To buy a home, let’s assume that LotArea, Overall Quality, Overal Condition, and Year Built would most likely influence the home price. Let’s see if we can build a model to prove (or disprove) this point.
attach(home_data)
home.lm <- lm(SalePrice ~ LotArea + OverallQual + OverallCond + YearBuilt)
home.lm
##
## Call:
## lm(formula = SalePrice ~ LotArea + OverallQual + OverallCond +
## YearBuilt)
##
## Coefficients:
## (Intercept) LotArea OverallQual OverallCond YearBuilt
## -7.984e+05 1.499e+00 4.003e+04 2.736e+03 3.572e+02
home_factors <- c('SalePrice', 'LotArea', 'OverallQual', 'OverallCond', 'YearBuilt')
house_plt <- home_data[home_factors]
plot(house_plt)
Let’s take a closer look at Lot area and sales price
plot(LotArea, SalePrice)
plot(OverallQual, SalePrice)
plot(YearBuilt, SalePrice)
Now, let us evaluate the model
summary(home.lm)
##
## Call:
## lm(formula = SalePrice ~ LotArea + OverallQual + OverallCond +
## YearBuilt)
##
## Residuals:
## Min 1Q Median 3Q Max
## -268634 -26234 -3667 20004 393023
##
## Coefficients:
## Estimate Std. Error t value Pr(>|t|)
## (Intercept) -7.984e+05 1.032e+05 -7.733 1.94e-14 ***
## LotArea 1.500e+00 1.210e-01 12.397 < 2e-16 ***
## OverallQual 4.003e+04 1.079e+03 37.107 < 2e-16 ***
## OverallCond 2.736e+03 1.178e+03 2.323 0.0203 *
## YearBuilt 3.572e+02 5.279e+01 6.767 1.90e-11 ***
## ---
## Signif. codes: 0 '***' 0.001 '**' 0.01 '*' 0.05 '.' 0.1 ' ' 1
##
## Residual standard error: 45770 on 1455 degrees of freedom
## Multiple R-squared: 0.6689, Adjusted R-squared: 0.668
## F-statistic: 735 on 4 and 1455 DF, p-value: < 2.2e-16
This model has a p value < 0.05, which makes them statistically significant. This model has an adjusted R-squared value of .668, which in others states that with these 4 variables, 66.8% of the data is explained by this model.
Let’s examine singel regression model for YearBuilt and Price Model
YearBuilt_SalesPrice.lm <- lm(SalePrice ~ YearBuilt)
YearBuilt_SalesPrice.lm
##
## Call:
## lm(formula = SalePrice ~ YearBuilt)
##
## Coefficients:
## (Intercept) YearBuilt
## -2530308 1375
summary(YearBuilt_SalesPrice.lm)
##
## Call:
## lm(formula = SalePrice ~ YearBuilt)
##
## Residuals:
## Min 1Q Median 3Q Max
## -144191 -40999 -15464 22685 542814
##
## Coefficients:
## Estimate Std.

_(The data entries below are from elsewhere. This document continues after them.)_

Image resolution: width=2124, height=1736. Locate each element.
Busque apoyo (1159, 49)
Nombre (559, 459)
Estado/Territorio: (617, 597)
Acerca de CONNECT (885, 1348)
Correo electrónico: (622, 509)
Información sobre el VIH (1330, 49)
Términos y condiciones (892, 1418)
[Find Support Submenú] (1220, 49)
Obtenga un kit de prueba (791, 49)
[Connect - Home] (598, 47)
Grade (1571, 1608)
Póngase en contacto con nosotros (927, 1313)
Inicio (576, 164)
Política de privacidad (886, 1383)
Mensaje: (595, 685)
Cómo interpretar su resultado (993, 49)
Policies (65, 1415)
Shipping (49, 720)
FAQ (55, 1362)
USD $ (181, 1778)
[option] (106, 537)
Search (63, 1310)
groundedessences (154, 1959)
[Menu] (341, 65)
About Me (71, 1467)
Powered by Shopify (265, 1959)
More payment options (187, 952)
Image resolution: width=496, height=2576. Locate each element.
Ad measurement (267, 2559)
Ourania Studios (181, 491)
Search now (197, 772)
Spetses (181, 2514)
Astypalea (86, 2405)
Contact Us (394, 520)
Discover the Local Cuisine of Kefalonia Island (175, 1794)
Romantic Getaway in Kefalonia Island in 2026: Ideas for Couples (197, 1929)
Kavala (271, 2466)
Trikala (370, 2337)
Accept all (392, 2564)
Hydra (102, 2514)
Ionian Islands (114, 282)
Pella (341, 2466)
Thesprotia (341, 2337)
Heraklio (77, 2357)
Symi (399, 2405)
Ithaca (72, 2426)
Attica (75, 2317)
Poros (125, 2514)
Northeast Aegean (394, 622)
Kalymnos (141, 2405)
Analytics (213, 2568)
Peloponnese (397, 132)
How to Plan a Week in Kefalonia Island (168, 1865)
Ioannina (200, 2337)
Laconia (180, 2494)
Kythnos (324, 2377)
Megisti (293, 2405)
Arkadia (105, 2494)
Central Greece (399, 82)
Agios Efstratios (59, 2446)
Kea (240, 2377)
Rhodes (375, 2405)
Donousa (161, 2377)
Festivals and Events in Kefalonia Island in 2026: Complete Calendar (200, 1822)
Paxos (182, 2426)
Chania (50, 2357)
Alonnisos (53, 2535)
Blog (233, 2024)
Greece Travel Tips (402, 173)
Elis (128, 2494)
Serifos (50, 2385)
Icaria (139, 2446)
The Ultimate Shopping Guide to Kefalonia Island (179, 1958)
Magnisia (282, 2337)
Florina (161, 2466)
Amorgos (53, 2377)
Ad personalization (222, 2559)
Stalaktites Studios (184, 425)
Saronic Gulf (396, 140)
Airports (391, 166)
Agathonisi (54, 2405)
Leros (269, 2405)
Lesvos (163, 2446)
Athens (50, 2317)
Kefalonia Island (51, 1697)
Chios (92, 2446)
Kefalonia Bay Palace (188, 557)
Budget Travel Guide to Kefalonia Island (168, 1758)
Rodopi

Error t value Pr(>|t|)
## (Intercept) -2.530e+06 1.158e+05 -21.86 <2e-16 ***
## YearBuilt 1.375e+03 5.872e+01 23.42 <2e-16 ***
## ---
## Signif. codes: 0 '***' 0.001 '**' 0.01 '*' 0.05 '.' 0.1 ' ' 1
##
## Residual standard error: 67740 on 1458 degrees of freedom
## Multiple R-squared: 0.2734, Adjusted R-squared: 0.2729
## F-statistic: 548.7 on 1 and 1458 DF, p-value: < 2.2e-16
plot(YearBuilt,SalePrice)
abline(YearBuilt_SalesPrice.lm)
plot(fitted(home.lm),resid(home.lm))
qqnorm(resid(home.lm))
qqline(resid(home.lm))
As we can see, the YearBuilt attribute is infulencial out of out of 80 variables. This model accounts for 27.3% of the data (Adjusted R-squared). Looking at the residuals and the Q-Q plot also appears to be fine with few outliers. Also, multiple linear regression appears to have better results as compared to single linear regression model for home prices.